Simulations Plus, Inc. (NASDAQ: SLP – News), a leading provider of simulation and modeling software to the pharmaceutical industry, announces the release of DDDPlus 3.0, a major update to its unique software that simulates in vitro dissolution experiments to assist pharmaceutical formulation scientists in the design of new dosage forms and new experimental conditions.

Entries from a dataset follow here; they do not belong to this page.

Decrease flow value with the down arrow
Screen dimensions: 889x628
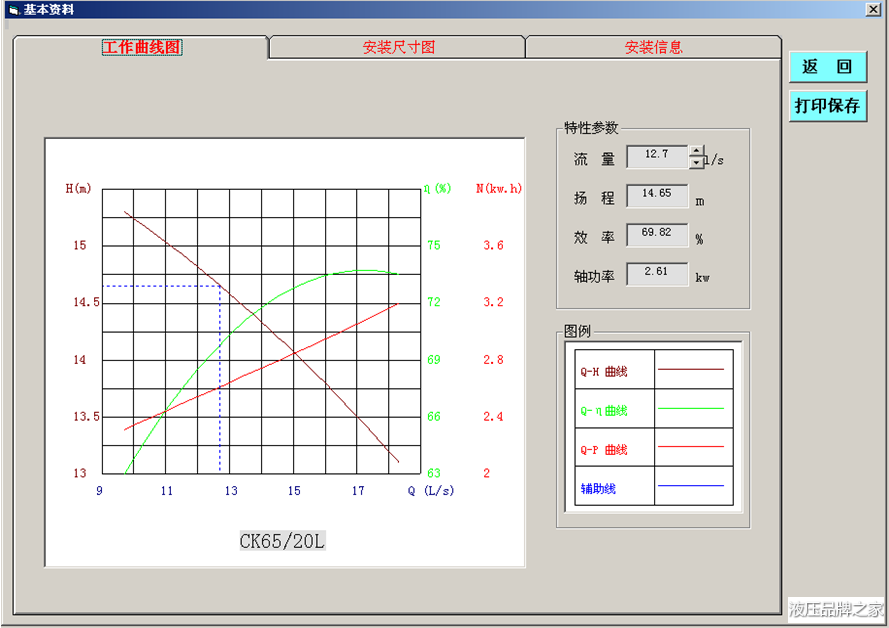[697, 163]
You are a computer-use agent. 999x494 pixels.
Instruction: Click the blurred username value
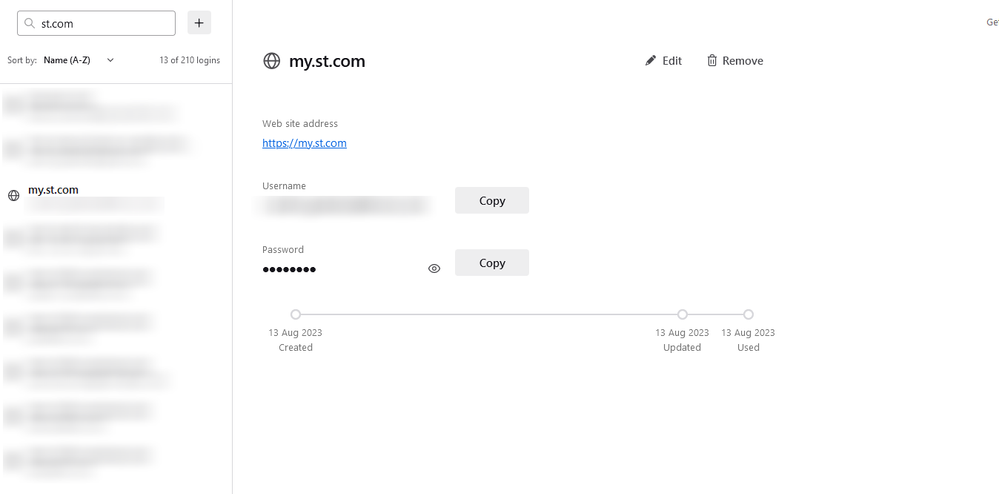point(346,205)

Dr. John Chung, product manager for DDDPlus and a member of the Simulation Technologies team at Simulations Plus, said: “This new version of DDDPlus is the result of many months of work to produce a major redesign of the underlying architecture and user interface of the program, to add to the simulation accuracy of certain aspects of the program, as well as add a number of new capabilities requested by our users in the U.S., Europe, and Japan. Enhancements to this new version include a new solubility-vs-pH model that more accurately calculates the solubilities of both the active drug and the excipients in a dosage form as the pH of the dissolution medium (the fluid in the experiment container) is changed. We have also made the user interface identical to our flagship GastroPlus™ software in every way practical, so that users of both programs see the same interface for the same functions. We’ve added a new open loop simulation for the USP 4 flow-through method, in addition to the previous closed loop simulation. We expanded the built-in library of excipients (ingredients other than the drug itself). As a result of user requests, we also expanded the built-in list of buffer solutions used in in vitro dissolution experiments to include buffers from the Japanese Pharmacopeia and additional acetate buffers from the U.S. Pharmacopeia.”

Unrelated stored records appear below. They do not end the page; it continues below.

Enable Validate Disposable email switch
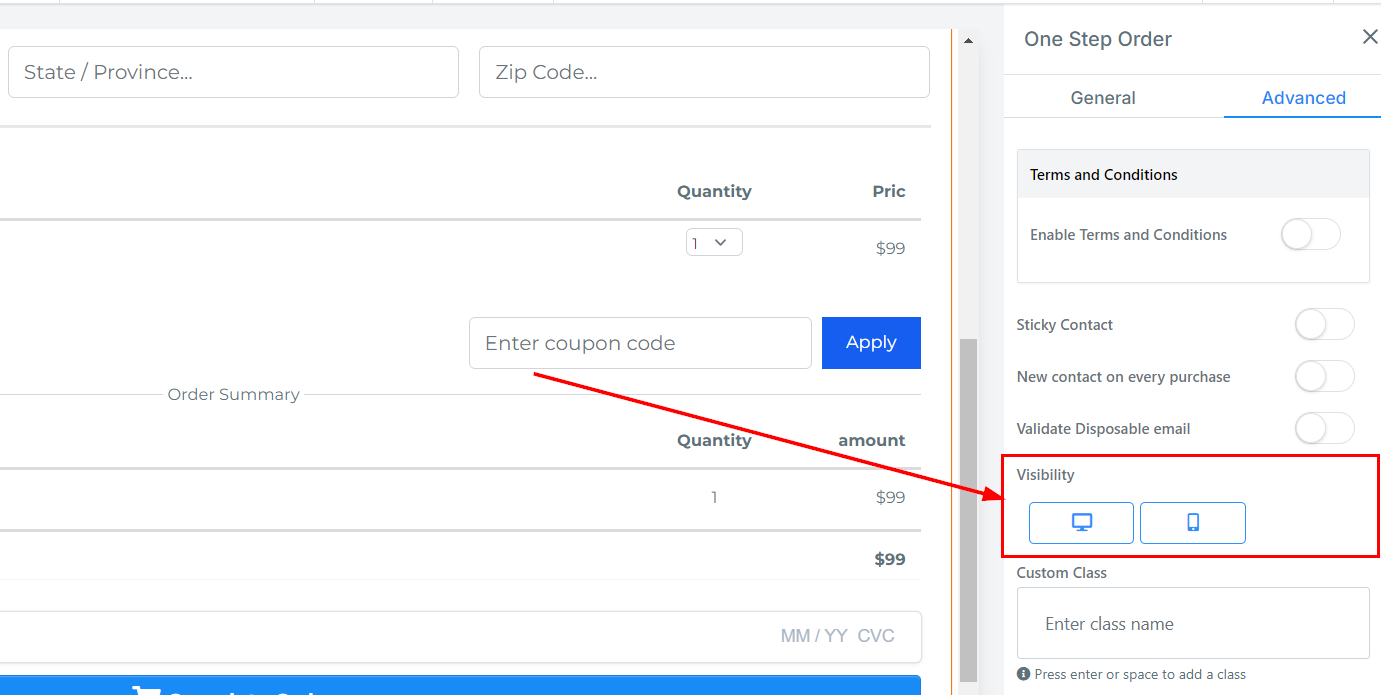1381x695 pixels. tap(1324, 429)
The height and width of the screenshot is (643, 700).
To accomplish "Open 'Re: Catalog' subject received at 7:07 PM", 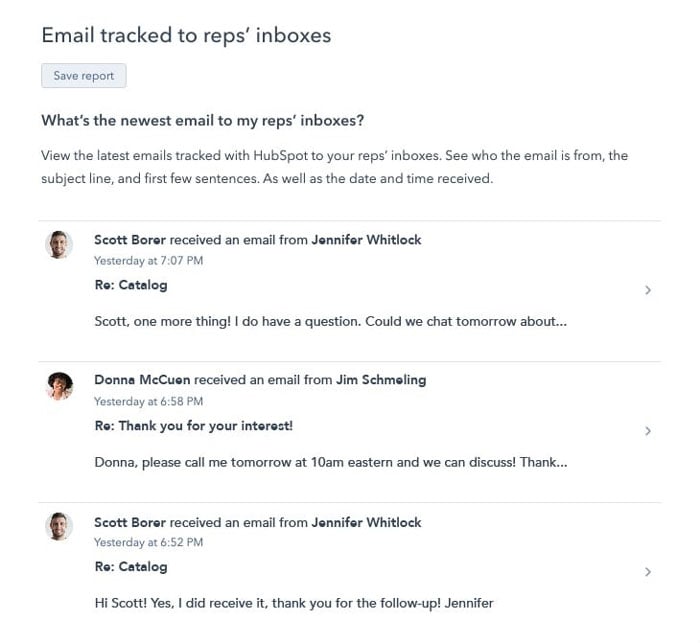I will point(130,285).
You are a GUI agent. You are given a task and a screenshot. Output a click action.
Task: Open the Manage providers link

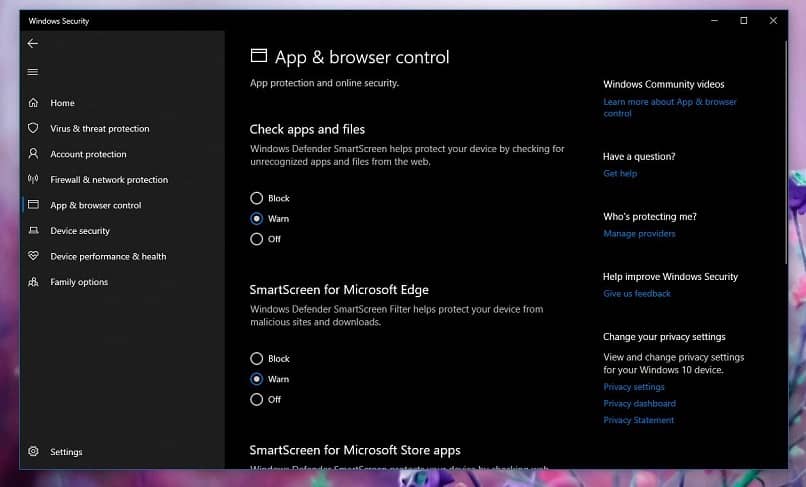pyautogui.click(x=639, y=234)
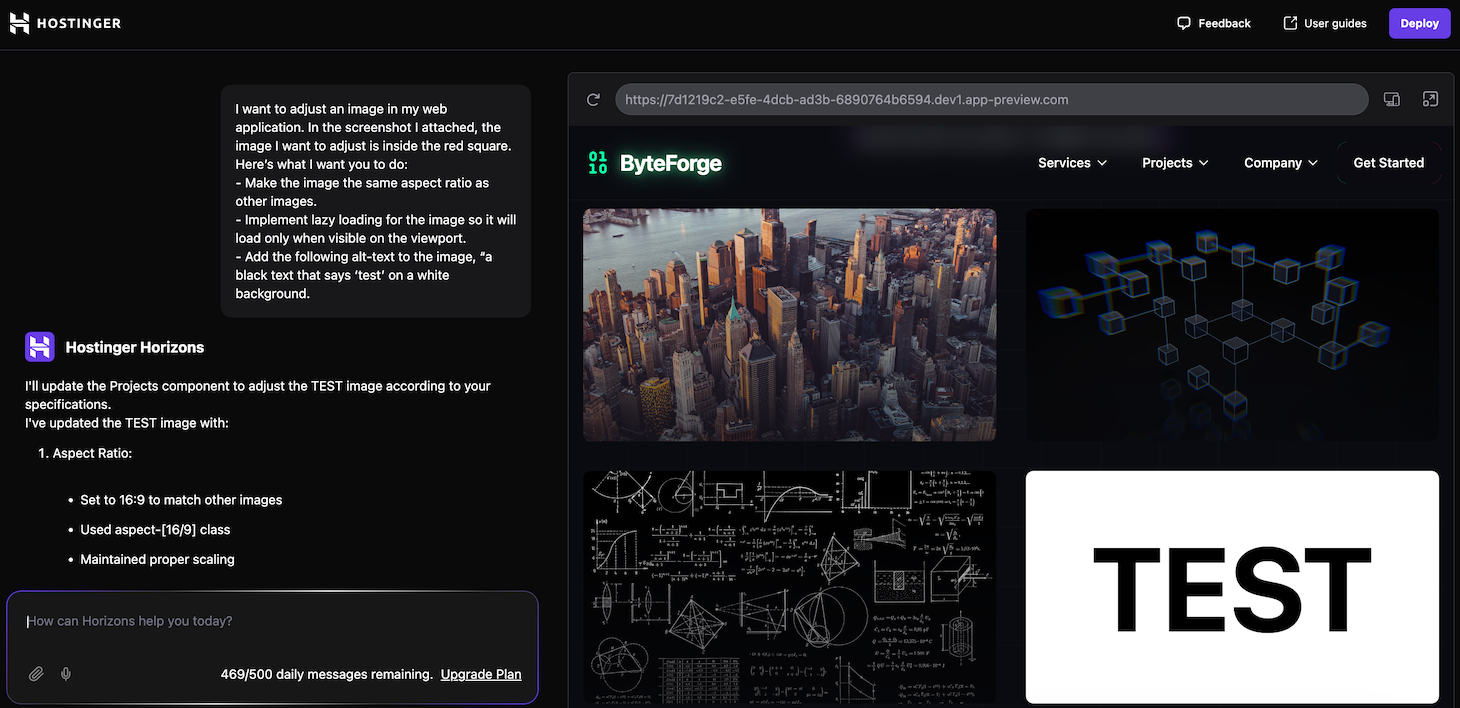1460x708 pixels.
Task: Open Feedback from the top bar
Action: [1213, 22]

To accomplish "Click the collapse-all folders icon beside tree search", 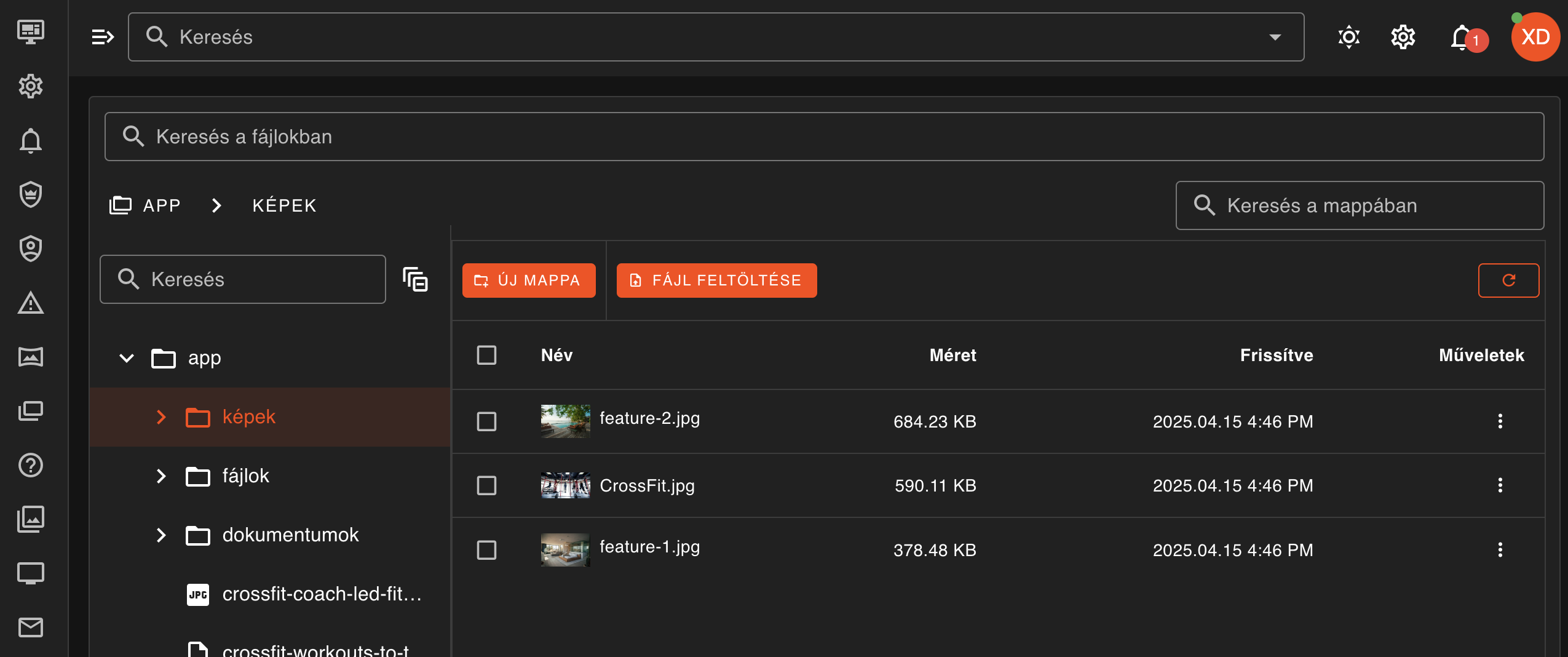I will (415, 280).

Walt Woltosz, chairman and chief executive officer of Simulations Plus added: “DDDPlus remains the only program of its kind in the world today. DDDPlus saves time and money. It’s that simple. Rather than an iterative process of design-experiment-design-experiment, DDDPlus enables formulation scientists to run a single experiment to calibrate the model for a particular type of dosage form, and then to use simulations to investigate which changes in the formulation or in the experiment will achieve the desired results. We decided five years ago that a program like this was a good investment for organic growth. Version 1.0 was released in February 2005; however, adoption was slow for the first couple of years because formulation scientists were not accustomed to the idea of using simulations for in vitroexperiments. Since then the number of users has increased steadily, and the adoption rate has accelerated. We believe this is due in part to the excellent feedback we’ve received from our customers which has guided our development efforts to improve the utility of this productivity tool.”